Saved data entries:

* * * *

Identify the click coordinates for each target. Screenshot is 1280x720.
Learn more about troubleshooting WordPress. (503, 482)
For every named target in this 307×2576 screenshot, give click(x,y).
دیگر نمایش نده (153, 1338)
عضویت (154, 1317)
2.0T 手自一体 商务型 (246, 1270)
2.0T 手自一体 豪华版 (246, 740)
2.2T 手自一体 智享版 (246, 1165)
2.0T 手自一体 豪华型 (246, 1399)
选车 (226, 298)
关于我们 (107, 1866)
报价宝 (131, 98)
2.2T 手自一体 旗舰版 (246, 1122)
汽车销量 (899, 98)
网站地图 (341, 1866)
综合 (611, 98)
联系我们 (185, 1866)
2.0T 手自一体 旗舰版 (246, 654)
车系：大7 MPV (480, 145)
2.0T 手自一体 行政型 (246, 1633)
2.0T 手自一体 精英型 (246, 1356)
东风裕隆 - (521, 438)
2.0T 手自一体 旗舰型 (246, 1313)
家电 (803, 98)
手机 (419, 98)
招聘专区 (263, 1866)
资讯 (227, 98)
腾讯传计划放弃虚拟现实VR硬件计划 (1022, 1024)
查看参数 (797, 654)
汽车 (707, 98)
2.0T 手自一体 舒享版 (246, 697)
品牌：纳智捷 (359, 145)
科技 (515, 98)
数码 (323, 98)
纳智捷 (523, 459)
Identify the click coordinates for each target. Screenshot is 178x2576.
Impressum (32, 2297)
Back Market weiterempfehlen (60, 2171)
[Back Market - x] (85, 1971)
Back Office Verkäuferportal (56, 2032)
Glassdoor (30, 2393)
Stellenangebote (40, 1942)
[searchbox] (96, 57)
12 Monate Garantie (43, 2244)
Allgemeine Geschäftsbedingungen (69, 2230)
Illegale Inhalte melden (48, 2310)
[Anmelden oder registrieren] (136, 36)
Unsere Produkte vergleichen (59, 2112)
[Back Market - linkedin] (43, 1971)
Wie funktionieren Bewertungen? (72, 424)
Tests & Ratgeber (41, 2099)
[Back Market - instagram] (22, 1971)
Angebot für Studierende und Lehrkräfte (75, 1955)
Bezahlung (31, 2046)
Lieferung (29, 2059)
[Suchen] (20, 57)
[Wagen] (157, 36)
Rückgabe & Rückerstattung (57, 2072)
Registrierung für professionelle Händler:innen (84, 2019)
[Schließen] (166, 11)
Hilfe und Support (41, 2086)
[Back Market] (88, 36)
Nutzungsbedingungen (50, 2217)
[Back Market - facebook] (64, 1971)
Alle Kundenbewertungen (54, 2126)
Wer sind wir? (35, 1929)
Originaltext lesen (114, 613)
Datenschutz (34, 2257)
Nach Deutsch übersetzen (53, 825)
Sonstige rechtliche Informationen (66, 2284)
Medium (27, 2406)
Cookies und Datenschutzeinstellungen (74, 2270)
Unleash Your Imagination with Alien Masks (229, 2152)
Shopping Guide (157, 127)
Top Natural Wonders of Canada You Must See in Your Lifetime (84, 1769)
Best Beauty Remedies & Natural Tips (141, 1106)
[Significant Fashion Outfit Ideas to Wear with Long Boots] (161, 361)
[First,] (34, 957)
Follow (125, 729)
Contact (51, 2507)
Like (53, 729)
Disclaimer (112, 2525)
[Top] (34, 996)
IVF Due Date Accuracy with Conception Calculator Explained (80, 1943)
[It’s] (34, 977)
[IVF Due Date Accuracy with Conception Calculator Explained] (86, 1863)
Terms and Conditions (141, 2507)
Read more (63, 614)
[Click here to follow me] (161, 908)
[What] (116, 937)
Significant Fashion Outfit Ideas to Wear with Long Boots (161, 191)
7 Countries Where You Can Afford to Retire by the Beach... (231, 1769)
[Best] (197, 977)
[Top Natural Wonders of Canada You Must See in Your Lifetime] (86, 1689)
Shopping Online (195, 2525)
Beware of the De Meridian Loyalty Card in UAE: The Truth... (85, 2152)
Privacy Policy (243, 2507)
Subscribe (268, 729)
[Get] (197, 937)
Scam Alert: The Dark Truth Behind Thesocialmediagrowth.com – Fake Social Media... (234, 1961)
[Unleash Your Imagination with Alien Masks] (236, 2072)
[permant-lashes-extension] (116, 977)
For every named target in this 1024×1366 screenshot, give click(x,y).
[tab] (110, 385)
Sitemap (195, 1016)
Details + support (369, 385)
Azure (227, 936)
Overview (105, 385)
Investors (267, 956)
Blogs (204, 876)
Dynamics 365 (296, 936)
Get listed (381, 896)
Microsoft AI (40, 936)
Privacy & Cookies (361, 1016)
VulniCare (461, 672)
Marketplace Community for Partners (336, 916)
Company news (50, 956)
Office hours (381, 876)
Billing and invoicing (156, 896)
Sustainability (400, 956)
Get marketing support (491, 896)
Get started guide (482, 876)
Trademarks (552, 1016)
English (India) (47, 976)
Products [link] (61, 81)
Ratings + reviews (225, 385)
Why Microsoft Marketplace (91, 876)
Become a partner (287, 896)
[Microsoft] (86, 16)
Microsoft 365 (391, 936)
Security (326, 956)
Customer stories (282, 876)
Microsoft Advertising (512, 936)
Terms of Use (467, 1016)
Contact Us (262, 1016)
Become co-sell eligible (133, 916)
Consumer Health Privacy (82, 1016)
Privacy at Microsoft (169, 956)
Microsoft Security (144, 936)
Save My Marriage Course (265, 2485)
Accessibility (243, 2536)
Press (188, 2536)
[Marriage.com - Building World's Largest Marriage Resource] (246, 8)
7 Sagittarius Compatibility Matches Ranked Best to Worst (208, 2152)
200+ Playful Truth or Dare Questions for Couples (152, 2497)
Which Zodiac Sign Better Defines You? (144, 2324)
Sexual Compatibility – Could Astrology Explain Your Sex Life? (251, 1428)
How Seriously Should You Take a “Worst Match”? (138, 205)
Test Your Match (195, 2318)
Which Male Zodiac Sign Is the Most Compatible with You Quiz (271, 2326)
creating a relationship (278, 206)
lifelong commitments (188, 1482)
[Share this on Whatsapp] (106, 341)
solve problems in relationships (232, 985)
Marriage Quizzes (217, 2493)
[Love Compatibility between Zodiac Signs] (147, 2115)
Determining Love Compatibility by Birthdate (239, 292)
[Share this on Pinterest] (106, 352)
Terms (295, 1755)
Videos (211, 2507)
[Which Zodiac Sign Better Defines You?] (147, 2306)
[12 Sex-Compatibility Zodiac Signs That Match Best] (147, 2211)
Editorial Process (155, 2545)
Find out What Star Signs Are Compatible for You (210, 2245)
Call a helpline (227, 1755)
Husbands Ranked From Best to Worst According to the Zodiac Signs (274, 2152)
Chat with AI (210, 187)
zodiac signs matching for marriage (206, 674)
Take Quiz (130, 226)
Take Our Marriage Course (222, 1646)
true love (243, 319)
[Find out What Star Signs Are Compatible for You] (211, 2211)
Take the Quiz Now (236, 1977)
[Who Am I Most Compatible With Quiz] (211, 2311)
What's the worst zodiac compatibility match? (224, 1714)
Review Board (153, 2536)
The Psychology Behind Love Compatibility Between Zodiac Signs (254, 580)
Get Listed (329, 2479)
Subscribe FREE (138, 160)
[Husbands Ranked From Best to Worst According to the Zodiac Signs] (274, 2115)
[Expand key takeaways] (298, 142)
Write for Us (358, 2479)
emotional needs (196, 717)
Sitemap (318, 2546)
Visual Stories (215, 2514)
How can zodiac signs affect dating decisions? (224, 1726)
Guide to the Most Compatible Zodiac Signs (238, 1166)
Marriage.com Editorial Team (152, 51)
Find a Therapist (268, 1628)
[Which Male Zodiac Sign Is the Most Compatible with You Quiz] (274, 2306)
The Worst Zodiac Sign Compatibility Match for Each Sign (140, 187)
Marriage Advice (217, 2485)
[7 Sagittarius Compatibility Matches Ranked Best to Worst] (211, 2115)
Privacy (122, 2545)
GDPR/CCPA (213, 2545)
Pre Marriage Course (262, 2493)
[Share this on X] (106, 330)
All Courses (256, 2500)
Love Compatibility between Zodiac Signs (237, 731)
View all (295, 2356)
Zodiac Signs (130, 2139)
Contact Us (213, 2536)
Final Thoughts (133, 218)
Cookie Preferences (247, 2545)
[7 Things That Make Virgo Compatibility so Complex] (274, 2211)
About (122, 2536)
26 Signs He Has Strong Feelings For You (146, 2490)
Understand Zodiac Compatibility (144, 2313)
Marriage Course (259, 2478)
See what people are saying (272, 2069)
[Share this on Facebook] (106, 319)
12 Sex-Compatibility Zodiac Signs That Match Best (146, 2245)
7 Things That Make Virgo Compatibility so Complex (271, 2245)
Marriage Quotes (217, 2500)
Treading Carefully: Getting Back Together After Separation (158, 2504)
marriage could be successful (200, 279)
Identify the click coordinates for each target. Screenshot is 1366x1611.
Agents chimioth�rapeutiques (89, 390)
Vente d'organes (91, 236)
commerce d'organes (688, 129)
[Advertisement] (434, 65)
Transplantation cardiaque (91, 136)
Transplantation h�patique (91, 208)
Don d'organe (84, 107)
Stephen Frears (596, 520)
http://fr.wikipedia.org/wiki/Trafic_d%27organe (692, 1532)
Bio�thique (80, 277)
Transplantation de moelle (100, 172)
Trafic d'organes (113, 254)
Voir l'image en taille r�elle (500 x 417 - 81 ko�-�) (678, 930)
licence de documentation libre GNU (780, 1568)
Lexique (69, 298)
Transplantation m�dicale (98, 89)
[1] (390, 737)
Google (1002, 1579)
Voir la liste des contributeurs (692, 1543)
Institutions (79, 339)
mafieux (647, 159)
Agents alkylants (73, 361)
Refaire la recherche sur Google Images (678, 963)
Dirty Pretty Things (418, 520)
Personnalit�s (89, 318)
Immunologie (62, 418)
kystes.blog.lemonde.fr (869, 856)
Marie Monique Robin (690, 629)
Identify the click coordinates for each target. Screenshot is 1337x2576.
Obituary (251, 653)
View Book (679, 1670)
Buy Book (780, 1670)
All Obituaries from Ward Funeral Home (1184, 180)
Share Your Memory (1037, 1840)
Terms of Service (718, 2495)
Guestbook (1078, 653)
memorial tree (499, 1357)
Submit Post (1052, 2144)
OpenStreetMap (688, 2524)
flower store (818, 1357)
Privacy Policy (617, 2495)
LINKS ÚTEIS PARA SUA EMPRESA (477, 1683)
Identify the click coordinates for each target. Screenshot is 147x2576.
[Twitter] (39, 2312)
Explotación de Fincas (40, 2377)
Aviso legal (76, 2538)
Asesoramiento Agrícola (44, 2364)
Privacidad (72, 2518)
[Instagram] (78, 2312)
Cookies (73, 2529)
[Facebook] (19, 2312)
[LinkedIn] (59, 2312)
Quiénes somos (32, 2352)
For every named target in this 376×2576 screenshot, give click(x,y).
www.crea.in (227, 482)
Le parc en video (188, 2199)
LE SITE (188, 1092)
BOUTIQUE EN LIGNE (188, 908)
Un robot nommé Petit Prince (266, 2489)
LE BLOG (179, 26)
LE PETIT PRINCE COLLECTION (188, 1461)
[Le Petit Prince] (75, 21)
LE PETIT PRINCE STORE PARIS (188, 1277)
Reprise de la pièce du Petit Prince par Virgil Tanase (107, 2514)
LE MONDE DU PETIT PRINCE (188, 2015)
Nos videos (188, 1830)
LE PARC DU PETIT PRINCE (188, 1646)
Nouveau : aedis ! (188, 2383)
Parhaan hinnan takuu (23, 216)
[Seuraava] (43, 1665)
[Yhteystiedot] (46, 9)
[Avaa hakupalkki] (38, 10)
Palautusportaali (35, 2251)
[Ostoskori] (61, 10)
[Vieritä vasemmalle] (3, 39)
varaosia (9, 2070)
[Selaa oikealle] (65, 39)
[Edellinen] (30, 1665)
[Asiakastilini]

* * * *

TASK -
From the entries above, restate word for word the lines from the line containing "2.0T 手自一体 精英型 (246, 1356)" to the line containing "Glassdoor (30, 2393)", both ends included, and nothing more.

EXERCISE OUTPUT -
2.0T 手自一体 精英型 (246, 1356)
东风裕隆 - (521, 438)
2.0T 手自一体 旗舰型 (246, 1313)
家电 (803, 98)
手机 (419, 98)
招聘专区 (263, 1866)
资讯 (227, 98)
腾讯传计划放弃虚拟现实VR硬件计划 (1022, 1024)
查看参数 (797, 654)
汽车 (707, 98)
2.0T 手自一体 舒享版 (246, 697)
品牌：纳智捷 (359, 145)
科技 (515, 98)
数码 (323, 98)
纳智捷 (523, 459)
Identify the click coordinates for each target. Screenshot is 178x2576.
Impressum (32, 2297)
Back Market weiterempfehlen (60, 2171)
[Back Market - x] (85, 1971)
Back Office Verkäuferportal (56, 2032)
Glassdoor (30, 2393)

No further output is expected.